Thursday, March 5, 2015

Obama Promises Liberia More Ebola Assistance

(Bloomberg) -- President Barack Obama told Liberian President Ellen Johnson Sirleaf that while the Ebola crisis in western Africa has receded the U.S. will continue attempts to fully supress the epidemic and help Liberia’s economy recover.
The two were meeting at the White House Friday to discuss work to keep Ebola at bay and to help Liberia rebound from the ravages of the virus, which also struck in Guinea and Sierra Leone.
“We’re very interested to hear how we can be helpful,” Obama said at the start of the meeting in the Oval Office. “We know that your job is not yet done, but it shows what can be accomplished when you’ve got strong international partners on the ground.”
Johnson Sirleaf said the medical aid and U.S. military personnel who were sent to the region sent “a strong message to the Liberian people that the United States was with us.” While the number of new Ebola cases has declined, “we all remain under threat.”
The Liberian leader visited Washington as her country recovers from an Ebola epidemic that killed more than 3,600 people there last year. In a speech Wednesday to members of Congress, she recalled making personal phone calls to lawmakers last August begging for help to stem Ebola.

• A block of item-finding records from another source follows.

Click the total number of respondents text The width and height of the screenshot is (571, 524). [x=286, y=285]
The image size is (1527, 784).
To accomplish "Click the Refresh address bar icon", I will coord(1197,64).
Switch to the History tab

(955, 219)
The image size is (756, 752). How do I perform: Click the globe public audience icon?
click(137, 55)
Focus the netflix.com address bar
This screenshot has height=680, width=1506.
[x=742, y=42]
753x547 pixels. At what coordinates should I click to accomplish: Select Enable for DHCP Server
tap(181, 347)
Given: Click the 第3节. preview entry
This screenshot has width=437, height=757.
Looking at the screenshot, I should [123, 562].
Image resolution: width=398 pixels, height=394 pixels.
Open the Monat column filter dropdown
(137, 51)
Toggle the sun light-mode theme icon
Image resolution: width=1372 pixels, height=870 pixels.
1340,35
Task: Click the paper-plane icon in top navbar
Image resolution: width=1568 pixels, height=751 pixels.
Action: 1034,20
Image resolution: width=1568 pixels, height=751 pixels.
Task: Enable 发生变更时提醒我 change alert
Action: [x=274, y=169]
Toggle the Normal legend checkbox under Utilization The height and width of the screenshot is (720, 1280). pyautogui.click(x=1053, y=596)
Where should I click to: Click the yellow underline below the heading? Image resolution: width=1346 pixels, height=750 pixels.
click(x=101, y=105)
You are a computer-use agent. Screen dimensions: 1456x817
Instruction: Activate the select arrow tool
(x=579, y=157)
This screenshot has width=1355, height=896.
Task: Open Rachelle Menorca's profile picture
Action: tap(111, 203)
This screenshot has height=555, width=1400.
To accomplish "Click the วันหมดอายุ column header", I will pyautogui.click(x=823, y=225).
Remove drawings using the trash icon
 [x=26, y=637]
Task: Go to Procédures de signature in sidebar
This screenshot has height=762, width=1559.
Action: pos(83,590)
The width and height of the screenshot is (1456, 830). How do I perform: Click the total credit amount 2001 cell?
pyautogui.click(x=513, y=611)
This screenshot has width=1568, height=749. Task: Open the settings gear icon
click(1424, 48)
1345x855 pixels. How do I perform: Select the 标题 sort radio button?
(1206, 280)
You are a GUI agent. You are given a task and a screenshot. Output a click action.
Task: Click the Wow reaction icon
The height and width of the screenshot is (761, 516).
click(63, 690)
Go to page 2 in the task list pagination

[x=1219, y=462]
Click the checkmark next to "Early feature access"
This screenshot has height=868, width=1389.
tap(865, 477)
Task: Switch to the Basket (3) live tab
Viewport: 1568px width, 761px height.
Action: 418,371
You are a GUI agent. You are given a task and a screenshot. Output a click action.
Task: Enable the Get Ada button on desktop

By the end of April, only about 100 of the 2,800 U.S. troops that had been deployed to help with the Ebola fight will remain in western Africa.
Liberia is still emerging from the economic freeze that Ebola brought. Annual economic growth in Liberia fell to less than 1 percent last year compared with a projected 5.9 percent because of Ebola, Johnson Sirleaf has said.
On Feb. 22, she lifted the curfew she’d imposed during the epidemic and reopened international borders that had been closed.
The leaders of Liberia, Guinea and Sierra Leone, the three countries that bore the brunt of the Ebola epidemic, this month set a target to have no infections within 60 days.